I love to learn.  Learning is a risk.  It involves admitting when you don’t have all the answers.  It involves self doubt, openness, and vulnerability.  It also involves great rewards and answers to come.

As I have taken a step towards this combination of mediums and past inspiration … I have discovered a lot of new (to me) creatives along the way.  They have become unknowing cheerleaders for the work I am currently creating.  Some of these artists have passed on, yet their work continues to speak.  To inspire.  To give new direction.  And thought. 

I soak it all in.   

Now, add to this a fascination for geometric order.  In terms of photography, Neal Cox’s pinhole work ticks all these boxes.  He builds pinhole camera structures based on geometric grids and allows the structure to capture views from the multiple vantage points within his pinhole camera structures.  For him, math meets science meets photography.  The resulting images are incredibly beautiful segments of geometry, reassembled to form glimpses into the particular moment and location in which his constructed mathematical contraption sat.

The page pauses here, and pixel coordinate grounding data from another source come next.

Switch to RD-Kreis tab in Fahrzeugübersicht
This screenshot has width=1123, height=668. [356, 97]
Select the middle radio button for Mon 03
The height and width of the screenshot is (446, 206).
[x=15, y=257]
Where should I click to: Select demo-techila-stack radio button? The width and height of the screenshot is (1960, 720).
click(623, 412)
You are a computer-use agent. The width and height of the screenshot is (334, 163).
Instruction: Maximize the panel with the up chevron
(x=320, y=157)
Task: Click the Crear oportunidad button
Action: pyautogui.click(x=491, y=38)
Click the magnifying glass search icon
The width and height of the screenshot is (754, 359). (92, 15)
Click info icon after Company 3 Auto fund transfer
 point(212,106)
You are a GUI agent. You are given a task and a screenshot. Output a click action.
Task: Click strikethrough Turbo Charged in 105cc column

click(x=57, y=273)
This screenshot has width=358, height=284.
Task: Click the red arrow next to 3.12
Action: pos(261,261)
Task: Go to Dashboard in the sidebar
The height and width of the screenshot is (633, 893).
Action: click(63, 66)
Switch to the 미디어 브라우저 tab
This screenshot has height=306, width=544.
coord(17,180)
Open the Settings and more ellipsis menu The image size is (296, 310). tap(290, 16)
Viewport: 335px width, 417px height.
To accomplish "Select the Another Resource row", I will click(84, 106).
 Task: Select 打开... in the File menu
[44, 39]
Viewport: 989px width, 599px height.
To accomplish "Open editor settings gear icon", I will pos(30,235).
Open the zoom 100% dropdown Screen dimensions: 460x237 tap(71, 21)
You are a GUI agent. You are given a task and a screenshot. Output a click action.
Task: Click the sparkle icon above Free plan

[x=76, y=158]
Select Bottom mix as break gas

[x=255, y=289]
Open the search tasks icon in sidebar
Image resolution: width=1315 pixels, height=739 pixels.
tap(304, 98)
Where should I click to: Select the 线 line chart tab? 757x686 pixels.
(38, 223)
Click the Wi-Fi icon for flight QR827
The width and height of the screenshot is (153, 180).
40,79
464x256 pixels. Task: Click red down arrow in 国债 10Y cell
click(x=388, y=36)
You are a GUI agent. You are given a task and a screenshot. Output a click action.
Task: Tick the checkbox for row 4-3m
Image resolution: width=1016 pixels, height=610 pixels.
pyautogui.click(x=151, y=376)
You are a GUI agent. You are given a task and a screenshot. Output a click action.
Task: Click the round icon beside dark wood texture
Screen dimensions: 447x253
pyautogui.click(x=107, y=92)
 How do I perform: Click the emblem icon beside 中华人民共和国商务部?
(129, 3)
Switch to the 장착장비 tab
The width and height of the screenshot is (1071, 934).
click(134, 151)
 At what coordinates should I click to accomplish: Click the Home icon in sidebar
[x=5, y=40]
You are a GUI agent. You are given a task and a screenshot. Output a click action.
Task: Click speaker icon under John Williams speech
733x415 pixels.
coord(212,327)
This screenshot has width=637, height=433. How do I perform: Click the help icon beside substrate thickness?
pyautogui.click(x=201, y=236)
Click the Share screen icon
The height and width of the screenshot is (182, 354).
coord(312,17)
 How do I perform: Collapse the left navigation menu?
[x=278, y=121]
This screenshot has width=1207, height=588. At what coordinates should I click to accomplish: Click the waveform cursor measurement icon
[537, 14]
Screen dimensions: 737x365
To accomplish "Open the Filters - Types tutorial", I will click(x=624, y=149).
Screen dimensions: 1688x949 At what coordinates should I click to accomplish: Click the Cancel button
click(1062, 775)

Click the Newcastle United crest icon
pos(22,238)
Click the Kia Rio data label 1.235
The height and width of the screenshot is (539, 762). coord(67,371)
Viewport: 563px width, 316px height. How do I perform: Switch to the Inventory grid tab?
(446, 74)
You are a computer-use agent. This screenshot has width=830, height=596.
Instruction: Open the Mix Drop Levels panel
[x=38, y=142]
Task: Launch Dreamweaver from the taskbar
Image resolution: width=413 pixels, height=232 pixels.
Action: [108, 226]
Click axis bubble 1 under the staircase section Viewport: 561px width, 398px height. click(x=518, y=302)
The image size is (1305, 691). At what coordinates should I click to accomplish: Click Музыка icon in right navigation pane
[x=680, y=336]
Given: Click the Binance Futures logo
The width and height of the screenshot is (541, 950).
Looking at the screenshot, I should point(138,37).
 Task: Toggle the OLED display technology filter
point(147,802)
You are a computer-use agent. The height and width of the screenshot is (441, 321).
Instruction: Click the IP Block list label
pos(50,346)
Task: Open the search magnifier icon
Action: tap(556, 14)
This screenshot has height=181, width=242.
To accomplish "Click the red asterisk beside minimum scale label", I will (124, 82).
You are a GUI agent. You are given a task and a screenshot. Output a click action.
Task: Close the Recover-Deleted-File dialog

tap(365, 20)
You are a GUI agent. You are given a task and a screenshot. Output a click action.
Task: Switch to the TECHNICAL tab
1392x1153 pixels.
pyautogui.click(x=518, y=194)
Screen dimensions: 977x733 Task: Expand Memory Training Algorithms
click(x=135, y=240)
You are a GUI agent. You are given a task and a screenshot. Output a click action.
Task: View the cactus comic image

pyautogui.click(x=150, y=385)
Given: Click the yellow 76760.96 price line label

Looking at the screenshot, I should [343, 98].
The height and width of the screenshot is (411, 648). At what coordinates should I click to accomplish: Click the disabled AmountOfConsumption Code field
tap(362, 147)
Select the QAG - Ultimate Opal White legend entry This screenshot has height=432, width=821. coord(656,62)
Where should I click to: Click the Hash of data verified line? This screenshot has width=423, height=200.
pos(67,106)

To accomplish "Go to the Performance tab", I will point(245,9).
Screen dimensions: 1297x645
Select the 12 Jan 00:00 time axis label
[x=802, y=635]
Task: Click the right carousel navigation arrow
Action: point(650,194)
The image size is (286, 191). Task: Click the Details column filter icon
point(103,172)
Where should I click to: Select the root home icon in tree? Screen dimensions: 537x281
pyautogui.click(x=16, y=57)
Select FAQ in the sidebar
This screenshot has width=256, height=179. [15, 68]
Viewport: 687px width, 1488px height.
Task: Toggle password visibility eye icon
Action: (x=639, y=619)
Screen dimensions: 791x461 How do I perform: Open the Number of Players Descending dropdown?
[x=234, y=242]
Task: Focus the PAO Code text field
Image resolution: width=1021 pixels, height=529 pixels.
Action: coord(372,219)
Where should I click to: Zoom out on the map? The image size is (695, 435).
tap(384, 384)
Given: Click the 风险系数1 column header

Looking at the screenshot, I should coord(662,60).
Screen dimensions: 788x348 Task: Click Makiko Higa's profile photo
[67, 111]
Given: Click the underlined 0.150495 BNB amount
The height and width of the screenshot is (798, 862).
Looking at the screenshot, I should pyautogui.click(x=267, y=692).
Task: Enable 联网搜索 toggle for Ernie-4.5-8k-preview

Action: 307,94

I have rediscovered Neo-Concretism, a Brazilian arts movement.  The work of artists Lygia Clark, Helio Oiticica, and Gego really excite my spacial sensibilities and touch on art as a form of therapy … sometimes becoming interactive, and always inviting the viewer to become a part of the work.

The grid pieces of Emma Kunz and Agnes Martin also come to mind.

Laurent Millet’s work was introduced to me by friend and colleague, Antonia Small.  And I am creatively indebted to her for it.  Millet seems to find a way of interpreting spacial arrangements into constructed geometries and photographs them using wet plate collodion.

It's a good feeling to open up to new ideas and new work.  I look forward to soaking up more!